3. No sobra indicar que el propósito del umbral en este proceso electoral se funda en el principio de representatividad, y por tanto este requisito no se concibe como un elemento que impida la concreción de este proceso de elección., al contrario dada la importancia de la figura del representante estudiantil ante el Consejo Superior Universitario, este cuerpo colegiado ha estimado conveniente procurar que la persona electa goce de respaldo significativo de la comunidad estudiantil.

4. Así las cosas, al establecer el umbral con miras a la representatividad en este proceso electoral, conlleva que la abstención genere efectos jurídicos y no simplemente políticos, en consecuencia condiciona la elección del representante estudiantil a una determinada participación.

5. Sobre lo antes indicado no sobra destacar, que la doctrina emanada del Consejo Nacional Electoral ha estimado que la participación y más específicamente el fenómeno de abstención "es una opción política válida, ésta puede asumir manifestarse de manera pasiva o activa, entendiendo por la primera aquel fenómeno de franco desinterés o apatía por el certamen electoral que se convoca, y la activa, cuando los partidos o grupos proponen o instan a los ciudadanos a manifestar su oposición, mediante la abstención, frente a una convocatoria en particular".

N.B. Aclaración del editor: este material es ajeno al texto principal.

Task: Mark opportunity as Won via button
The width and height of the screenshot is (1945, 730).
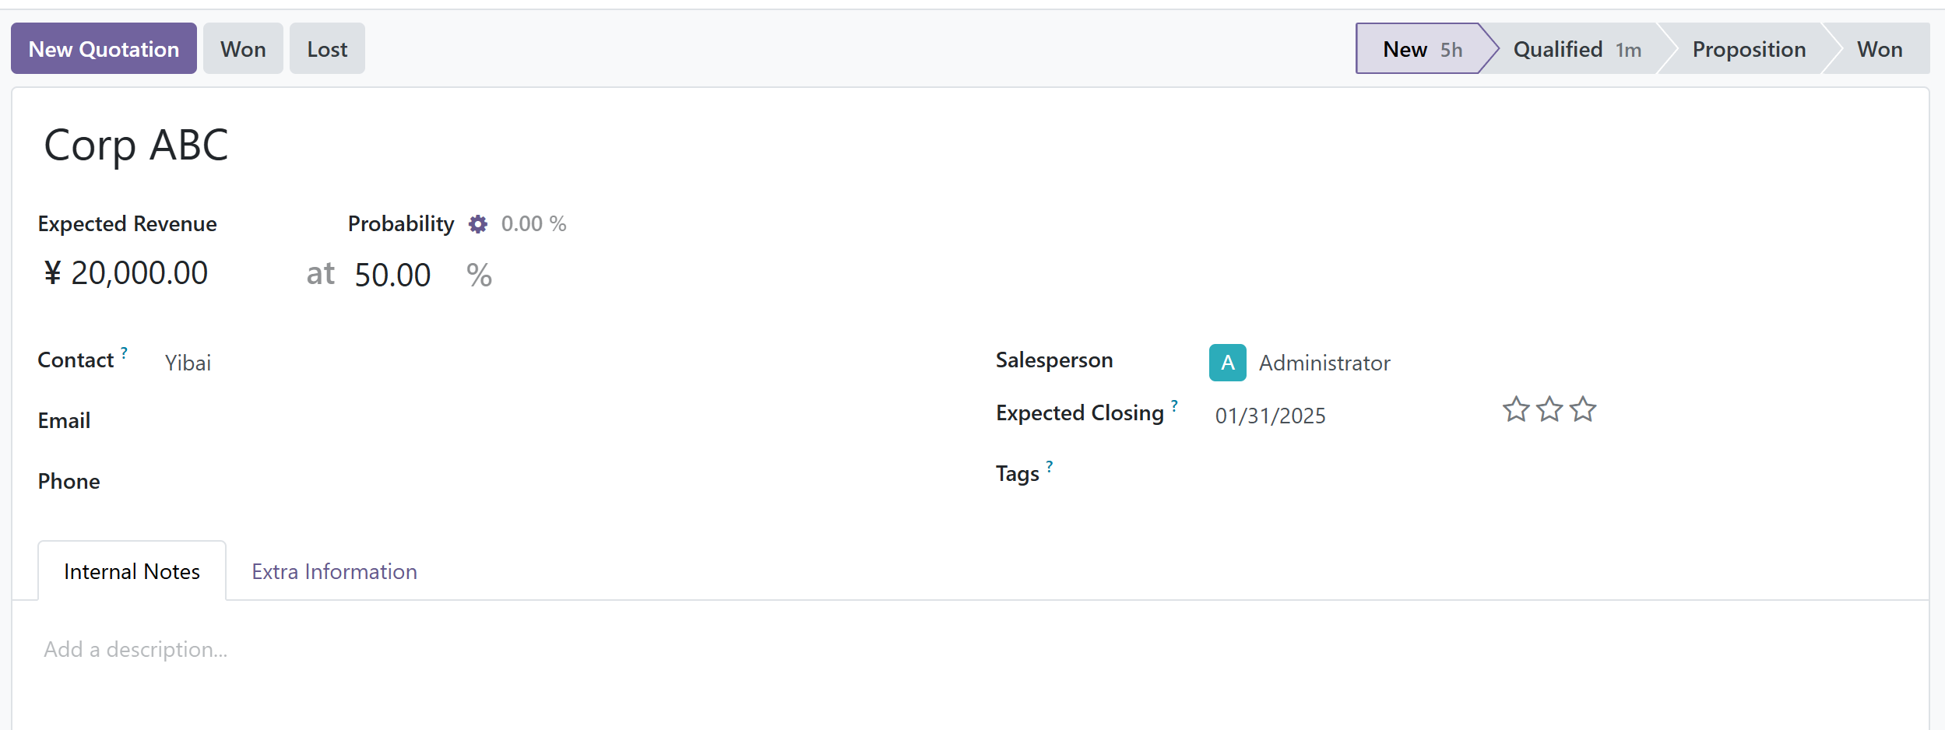Action: coord(243,49)
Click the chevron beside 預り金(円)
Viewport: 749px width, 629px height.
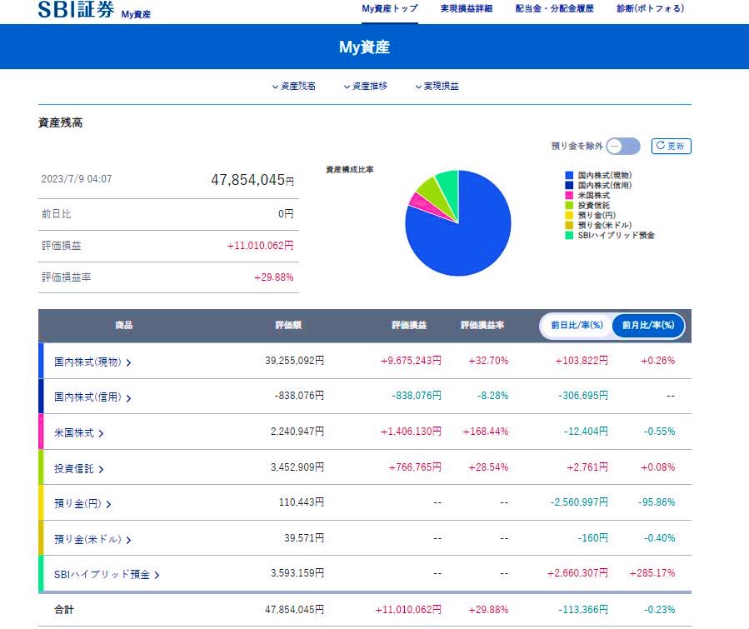tap(109, 504)
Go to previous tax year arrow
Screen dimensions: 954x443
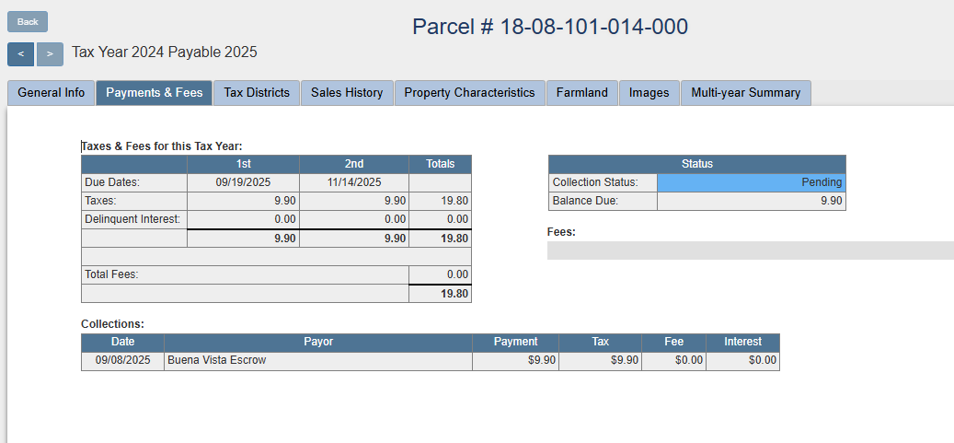pos(20,54)
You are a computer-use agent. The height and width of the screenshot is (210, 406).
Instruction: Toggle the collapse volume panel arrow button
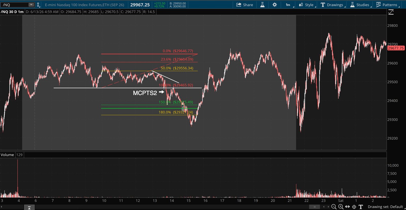pyautogui.click(x=29, y=208)
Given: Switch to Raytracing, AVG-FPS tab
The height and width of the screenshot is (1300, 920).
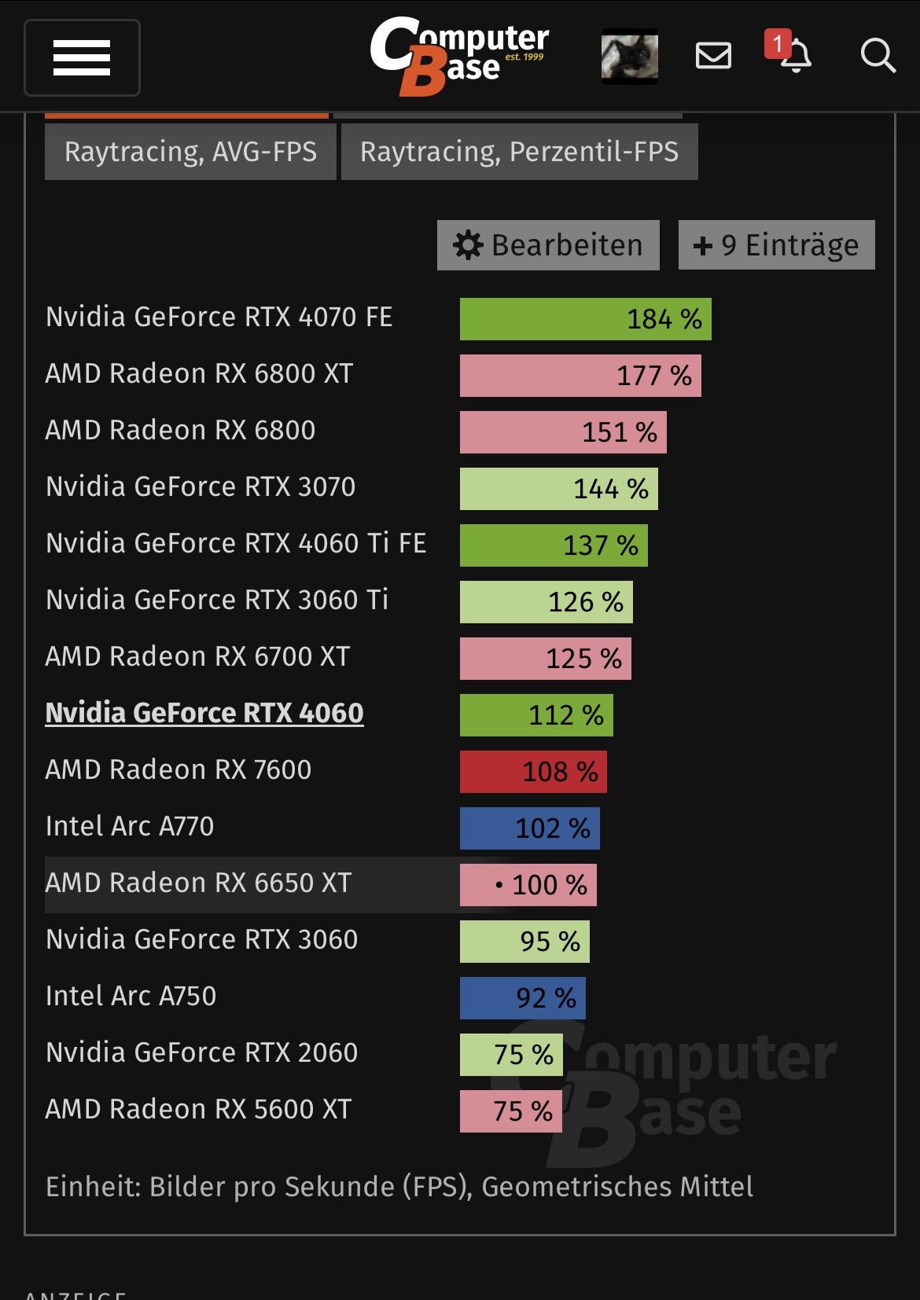Looking at the screenshot, I should tap(190, 152).
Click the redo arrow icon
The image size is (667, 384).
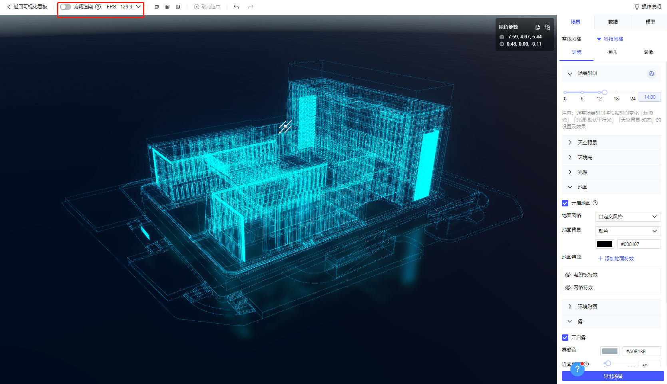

6. De lo expuesto, se concluye que la autonomía de la cual dispone el Consejo Superior Universitario, le permite fijar un umbral y con ello señalarle unos determinados efectos jurídicos a la abstención, opción política válida para este cuerpo colegiado, sin que con ello deba colegirse que se está obligando a la comunidad estudiantil a votar en este proceso electoral, porque en efecto se está reconociendo la abstención como una opción de participación.

En lo anteriores términos se absuelve el objeto de consulta, de conformidad con lo previsto en el artículo 25 del Código Contencioso Administrativo.

Cordialmente,

ELDA FRANCY VARGAS BERNAL

Jefe (e)

NOTAS DE PIE DE PÁGINA:

¹ Corte Constitucional T -1227 de 2003.